Der Gott, der den Markt erfand

Von Christian Pinter

Die Griechen nannten ihn Hermes, die Römer Merkur. Sie verehrten ihn als Gott der Wege, der Reisenden, der Händler und der Diebe, sahen in ihm einen geflügelten Boten zwischen Himmel und Erde, Göttern und Menschen, Lebenden und Toten.

Überraschenderweise waren es die astronomischen Eigentümlichkeiten des innersten Planeten, die zu solchen Vorstellungen führten. Manche haben in Firmennamen und -zeichen sogar bis heute überlebt.

Rarer Gast

Fünf helle Planeten ziehen ihre Schleifen zwischen den Fixsternen. Vier davon - Venus, Mars, Jupiter und Saturn - prangen in den meisten Nächten recht auffällig am Firmament. Nur wenn sie gerade in Sonnennähe weilen, ziehen sie sich für ein paar Wochen völlig unbeobachtbar an den Taghimmel zurück. Ganz anders Merkur, der innerste aller Planeten. Sein geringer Abstand zur Sonne lässt ihn die meiste Zeit im Himmelsblau ertrinken. Keiner macht sich so rar wie er.

Manchmal entfernt sich Merkur am Firmament bis zu drei Fäuste weit vom Tagesgestirn. Nur dann hat man eventuell die Chance, ihn am Abend- oder Morgenhimmel aufzustöbern. Bald eilt er jedoch wieder auf die Sonne zu. Er sinkt dabei von Tag zu Tag tiefer zum Horizont hinab und verschwindet schließlich aus unseren Augen. Den Alten schien es, als würde er in die Unterwelt hinabsteigen.

Daher geleitete gerade Gott Hermes, der von den Griechen mit dem innersten Planeten verbunden wurde, die Seelen Verstorbener in das dunkle Reich des kalten und gnadenlosen Hades. Hermes trug dabei einen Heroldsstab aus Lorbeer- oder Olivenholz, umrankt von Schlangen. Als Mittler zwischen den Welten der Lebenden und der Toten kehrte er natürlich stets unbeschadet zurück. So führte Hermes einst auch den Helden Herakles, römisch "Herkules", aus der Unterwelt hinauf in die göttlichen Höhen des Olymp.

Im All umrundet Merkur die Sonne in bloß 88 Tagen, ist schnellster aller Planeten. Entsprechend flott wandert er am irdischen Himmel durch die Sternbilder. Die Griechen machten ihren Hermes daher zum Gott der Wege und der Wanderer. An Kreuzungen stand sein Kultbild, ein bärtiger Kopf auf einem Pfeilerschaft. Diese Form des Porträts hieß passend "Herme". In römischer Zeit erfreute sie sich besonderer Beliebtheit, wenn es darum ging, prominente Persönlichkeiten zu verewigen.

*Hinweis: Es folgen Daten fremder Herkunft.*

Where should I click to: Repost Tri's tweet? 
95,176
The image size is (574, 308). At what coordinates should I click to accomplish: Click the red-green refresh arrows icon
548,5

Der flinke Lauf des Planeten ließ den griechischen Hermes ebenso wie seine römische Entsprechung Merkur zum Gott aller werden, die es eilig hatten. Menschen, die nur kurz auftauchen und nirgends lange verweilen, nennen wir heute "Touristen". Früher waren sie einfach "Reisende".

Erinnerungen an Merkurs alte Funktion als Gott der Reisenden begegnen wir im Namen der seit 1939 produzierten Ford-Autoserie Mercury. Auch die ersten Raumschiffe der USA hießen so. In einsitzigen Mercury-Kapseln schrieben Heroen wie Alan Shepard oder John Glenn zwischen 1961 und 1963 Geschichte. Vier der sechs Gefährte umrundeten die Erde mit 28.000 km/h.

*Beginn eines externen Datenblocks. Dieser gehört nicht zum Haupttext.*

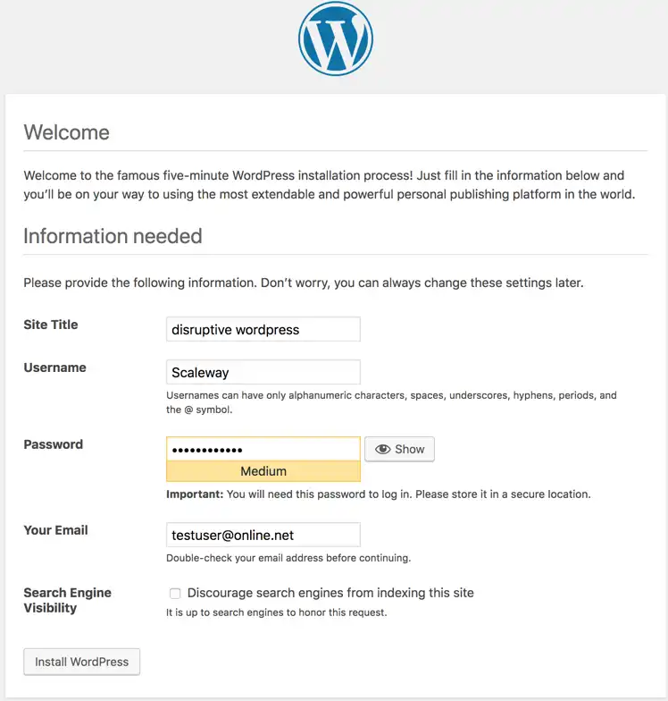Click the Password label

point(54,444)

Diebe hatten es freilich auch eilig, sie kürten Hermes gleichfalls zu ihrem Gott. Schließlich stahl Hermes, kaum dass er laufen konnte, schon die Rinder seines Bruders Apollo. Der Dreizack des Poseidon (röm. Neptun) und das Schwert des Ares (röm. Mars) sollten ebenfalls nicht vor seiner Dreistigkeit sicher gewesen sein. Antike Diebe wären sicher erstaunt, das Antlitz ihres Gottes auch an der Fassade des Bezirkspolizeikommissariats Wien-Hietzing vorzufinden.

Zu Diensten

Hermes war Sohn der Bergnymphe Maia und des Zeus (röm. Jupiter). Listig und verschmitzt half er seinem Vater bei vielen amourösen Abenteuern.

Als Zeus in Leidenschaft für Europa verfiel, die Tochter des phönizischen Königs, tarnte sich der Göttervater als herrlicher, weißer Stier und mischte sich in die königliche Herde. Hermes, der übrigens auch als Hirtengott verehrt wurde, trieb die Rinder zum Strand. Dort erregte das prächtige Tier Europas Aufmerksamkeit. Kaum hatte sie sich auf seinen Rücken geschwungen, trabte Zeus schon mit ihr ins Mittelmeer. Erst auf der Insel Kreta gab er sich zu erkennen und zeugte mit Europa den späteren König Minos. Europa war auf Kreta so beliebt, dass man gleich einen ganzen Kontinent nach ihr taufte.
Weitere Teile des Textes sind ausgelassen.